▸ **Directions**:
Look in the material below for the line with "Instruction: Open Kim" and the line with "The height and", then set down exactly those two lines and all lines between, nothing more.

▸ **Records**:
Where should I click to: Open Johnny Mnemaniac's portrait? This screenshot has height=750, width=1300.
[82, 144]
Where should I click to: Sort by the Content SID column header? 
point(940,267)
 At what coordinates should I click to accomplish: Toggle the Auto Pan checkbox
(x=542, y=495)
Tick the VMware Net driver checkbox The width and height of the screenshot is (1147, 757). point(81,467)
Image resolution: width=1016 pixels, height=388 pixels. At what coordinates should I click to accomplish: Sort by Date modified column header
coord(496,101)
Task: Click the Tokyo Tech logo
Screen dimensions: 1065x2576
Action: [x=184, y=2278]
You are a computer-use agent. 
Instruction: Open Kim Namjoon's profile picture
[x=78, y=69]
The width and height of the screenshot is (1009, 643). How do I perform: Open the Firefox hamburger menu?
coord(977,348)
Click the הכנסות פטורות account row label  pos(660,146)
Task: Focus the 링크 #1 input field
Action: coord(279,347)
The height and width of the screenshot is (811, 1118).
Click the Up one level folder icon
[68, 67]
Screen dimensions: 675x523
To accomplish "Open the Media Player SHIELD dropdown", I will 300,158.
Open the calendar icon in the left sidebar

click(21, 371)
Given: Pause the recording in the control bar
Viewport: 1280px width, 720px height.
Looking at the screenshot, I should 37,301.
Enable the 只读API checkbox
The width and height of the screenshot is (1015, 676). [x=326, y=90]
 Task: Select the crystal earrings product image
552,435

▸ **Output**:
Instruction: Open Kim Namjoon's profile picture
[x=78, y=69]
The width and height of the screenshot is (1009, 643). How do I perform: Open the Firefox hamburger menu?
coord(977,348)
Click the הכנסות פטורות account row label  pos(660,146)
Task: Focus the 링크 #1 input field
Action: coord(279,347)
The height and width of the screenshot is (811, 1118).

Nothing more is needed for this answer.